Coronavirus emergency enhance the risks for liberal democracy?

Employment and Social Affairs

Although coronavirus is a pandemic, a disease spread all over the world, not all the countries have implemented the same responses to this phenomenon that is changing our daily lives and is severely affecting economies. It could be argued that, together with the disease and the challenges posed to health systems in many countries, there is another invisible enemy: a form of government that is threatening liberal democracy, the model which Western countries were used to look at in the past decades but that is no longer the rule in 2020.

It has to be highlighted that liberal democracy was in decline around the world before the COVID-19 pandemic arrived, but the new emergency seems to enhance this trend.  There are some countries that should be looking at the liberal democracy model, for example States as Serbia that wants to join the European Union, that are on the other hand confirming a different stance.

Serbian president Aleksandar Vucic announced an open-ended state of emergency on March 15 and parliament has been sidelined. And only on April 2, after several days, Serbian Prime Minister Ana Brnabic said the government would repeal a March 28 decree which allowed information related to the coronavirus outbreak to be published only if it comes from the national crisis-management task force.

Belgrade government decision arrived after Serbian police detained a journalist who wrote a critical text on the handling of epidemic and released her a day after.

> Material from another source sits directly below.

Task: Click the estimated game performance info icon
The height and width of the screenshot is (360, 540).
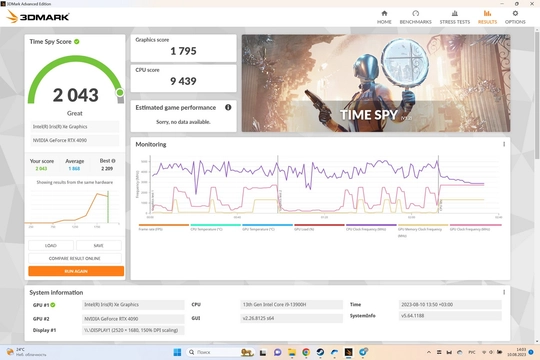Action: pyautogui.click(x=228, y=107)
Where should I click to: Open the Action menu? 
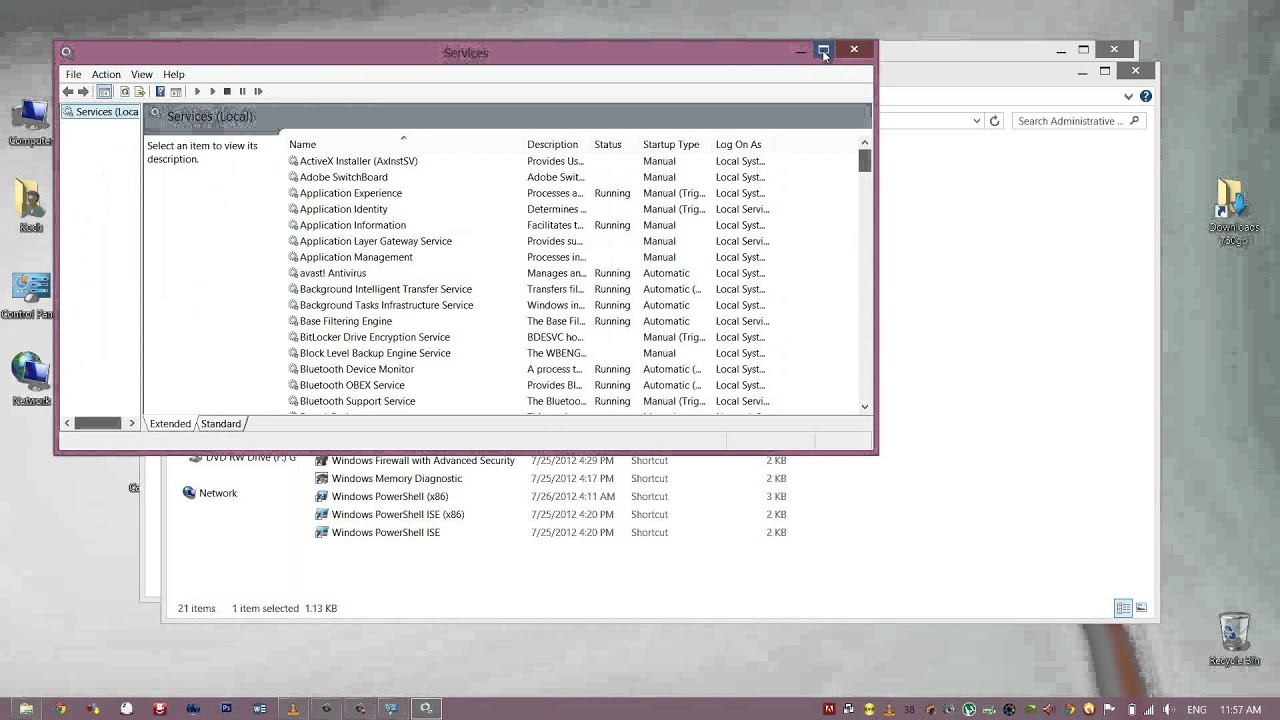tap(106, 74)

Her detentions caused many protests in the international community: the OSCE representative on freedom of the media, Harlem Desir, said he was “alarmed” that the Serbian journalist was detained over her reporting. “Despite being released, it is very problematic that police seized her laptop and mobile phones. Journalists need to be able to do their job freely,” Desir said.

This kind of undemocratic situation is present also within the EU. In Hungary a law that holds a prison sentence of up to five years for spreading “false information” is part of new measures against COVID-19. Dubbed the “omnipotence law” by critics, the bill approved at the end of March in Hungary extend government power during the emergency (for an indeterminate time) while diminishing parliament’s checks on executive. “Hungary is no more a democracy,” political scientist analyst Andras Bozoki told “Birn” news website. “Instead, we have a hybrid regime. Some call it electoral autocracy, others competitive authoritarianism. So not a democracy nor a dictatorship, but something in between. We can expect more serious developments, as there is no political control over Viktor Orban.

During a war, the liberal democratic order is temporarily suspended, and extraordinary measures are passed that significantly extend state powers and limit the population’s rights. State-of-emergency measures are to some extent necessary even against coronavirus, but they can be taken without the use of “war” language. And they should be strictly related and proportional to the threat: which means that measures to limit the movement of people are legitimize.

Thus, in this strange situation even not clear responses could cause problems to citizens. In the United States a kind of inconsistent federal response to “Chinese virus” has led to a enormous increase of cases. Nancy Pelosi, the speaker of the House of Representative, accused President Donald Trump of costing American lives through his constant denials and delays in response to the coronavirus outbreak. The ties between the White House and individual state governors, who are having much of the burden, have also created many dysfunctions. Trump has been very critic with several Democrats on the frontlines of the fight against the pandemic, and he refused even to talk to the leaders of Michigan and Washington, two states very badly hit by the virus. Trump reaction to the virus, giving single states governor the power to decide which measure to adopt to fight the crisis, seems an irresponsible move. A big country, like the United States, that is going toward crucial election in November 2020, should demonstrate national cohesion in this moment and not just think to use the virus for electoral purpose. Safeguard economy is a crucial part of the battle but ignoring the problem and not giving a strong federal response is also a kind of undemocratic response. Maybe is the opposite of the Hungarian response, but at the end of the day it is still a bad example of functioning liberal democracy.